But in writing the Cam Jansens, I saw that there was a gap in the books available for children. There were the easy-to-read books, and there were the eight-to-twelve books for eight- to 12-year-old readers. There was nothing in between. So, either you could make the jump, or you got lost. And what the Cam Jansens are is an intermediate step. And when the first one came out in 1980, there really weren’t books like that. There were two series that came out at the same time, mine and a series by Pat Reilly Giff, the Polk Street kids. Those were really the first two series that were transitional readers.
And people often don’t quite get what makes a good transitional reader. It’s not simply reading level; it’s that the children read one word at a time, very slowly. They don’t skip, and it’s a very determined book, word after word after word. And we have no right, and there’s no reason to rush through reading, but if things don’t happen quickly enough, they get bored. So, since they’re reading slowly, the plot has to move more quickly. And that means you can’t have a lot of description, and the characterization has to come out of something the character says or does – not from the author himself telling you about the character. And that’s what makes the Cam Jansens work – because the child reads slowly, but the plot moves quickly.

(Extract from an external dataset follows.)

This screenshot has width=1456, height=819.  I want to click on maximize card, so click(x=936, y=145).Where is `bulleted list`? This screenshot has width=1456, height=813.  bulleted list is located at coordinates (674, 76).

And the second thing that makes them work is when children are just beginning to read, they often don’t pay attention to what they’re reading. They puzzle out the words, and when they’re done, they’ve read the whole book, but they don’t know what they read. But with a mystery, you pay attention to the clues, and if you miss the clue, when Cam discovers the clue and solves the mystery, you go back to see if it really was there. So, it trains you to pay attention to what you’re reading.